EXERCISE » The answer must consist solely of the lines from the one containing "Sort by the Status column header" through the last line of the records, set down exactly and without any pictures.

RECORD EXTRACTS »
*** Begin section ***

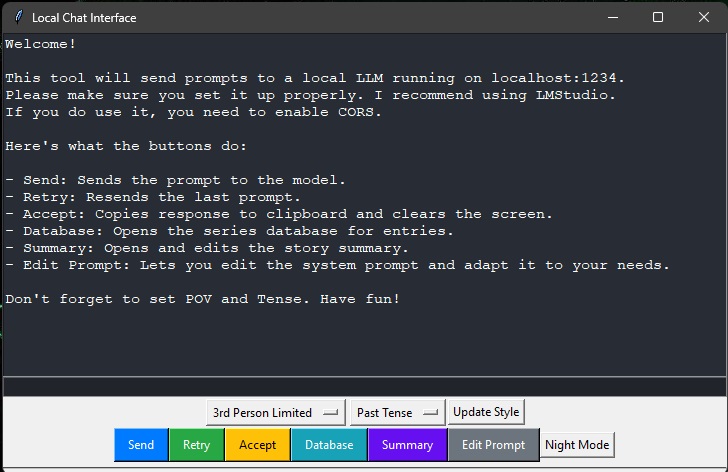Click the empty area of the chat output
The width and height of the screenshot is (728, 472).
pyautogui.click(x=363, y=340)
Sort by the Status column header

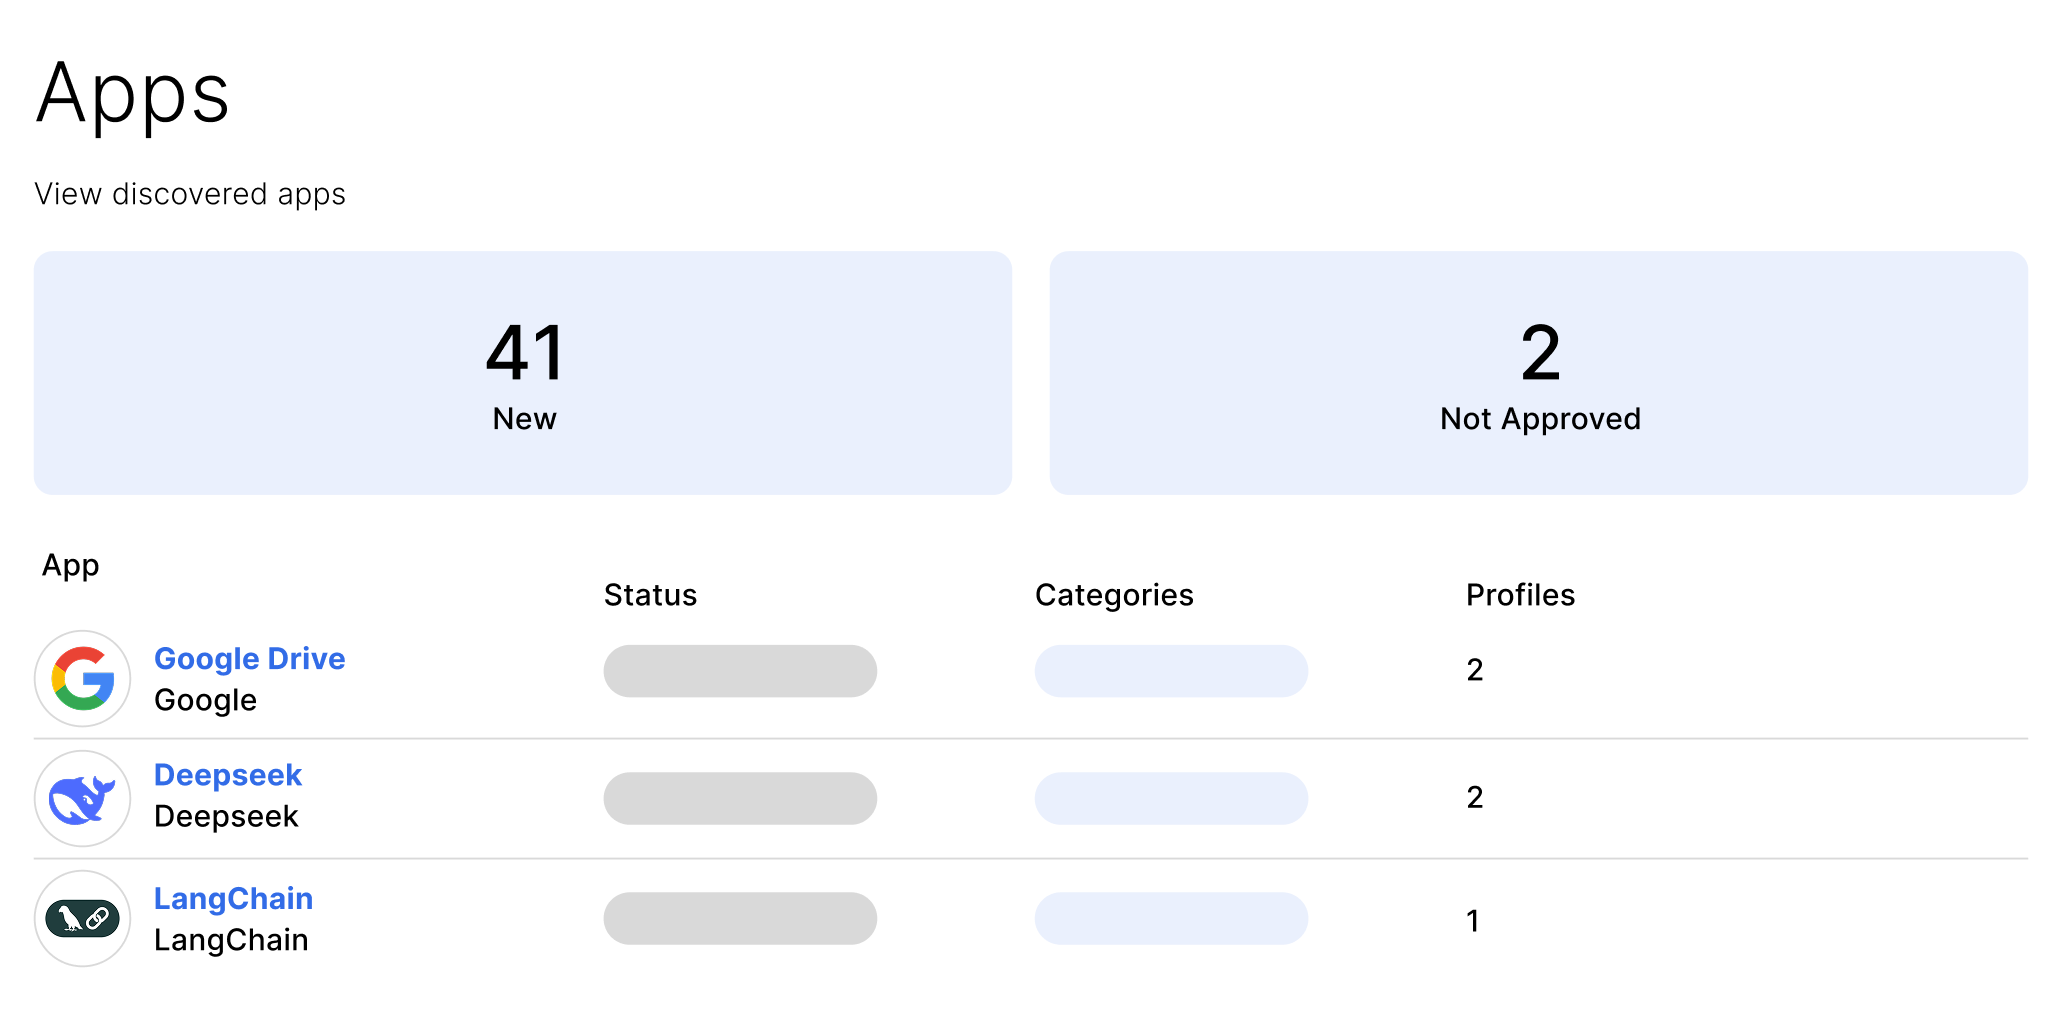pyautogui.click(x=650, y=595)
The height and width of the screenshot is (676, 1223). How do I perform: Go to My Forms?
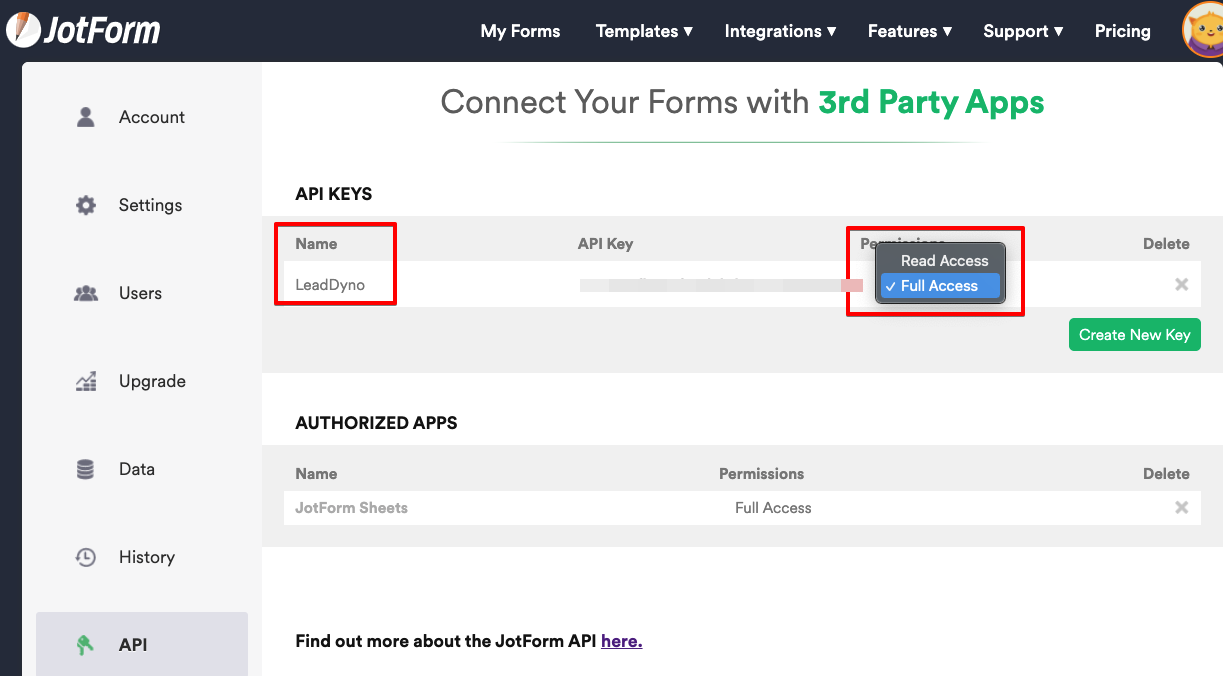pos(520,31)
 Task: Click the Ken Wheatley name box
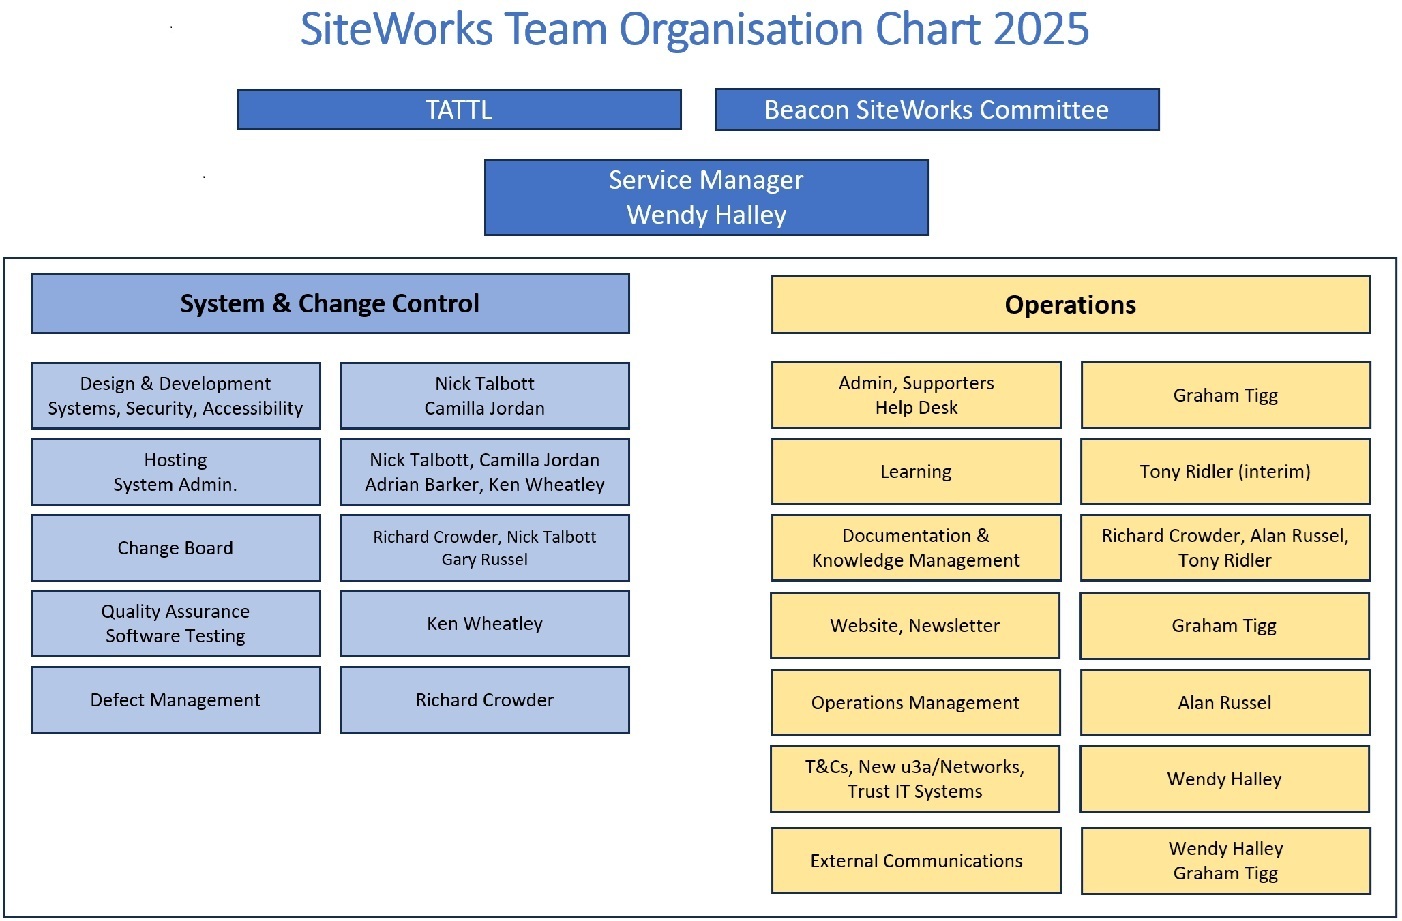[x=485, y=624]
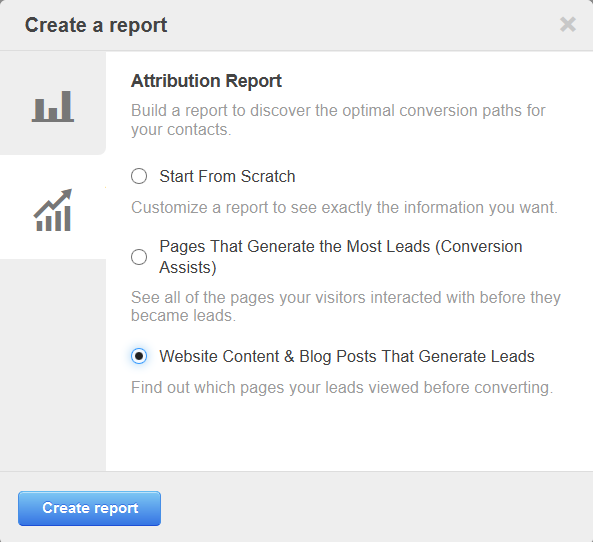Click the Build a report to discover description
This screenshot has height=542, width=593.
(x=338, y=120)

*** End section ***

FINISHED TASK »
Sort by the Status column header

pyautogui.click(x=650, y=595)
The height and width of the screenshot is (676, 1223). How do I perform: Go to My Forms?
pos(520,31)
 Task: Click the Ken Wheatley name box
[x=485, y=624]
Click the Build a report to discover description
This screenshot has height=542, width=593.
(x=338, y=120)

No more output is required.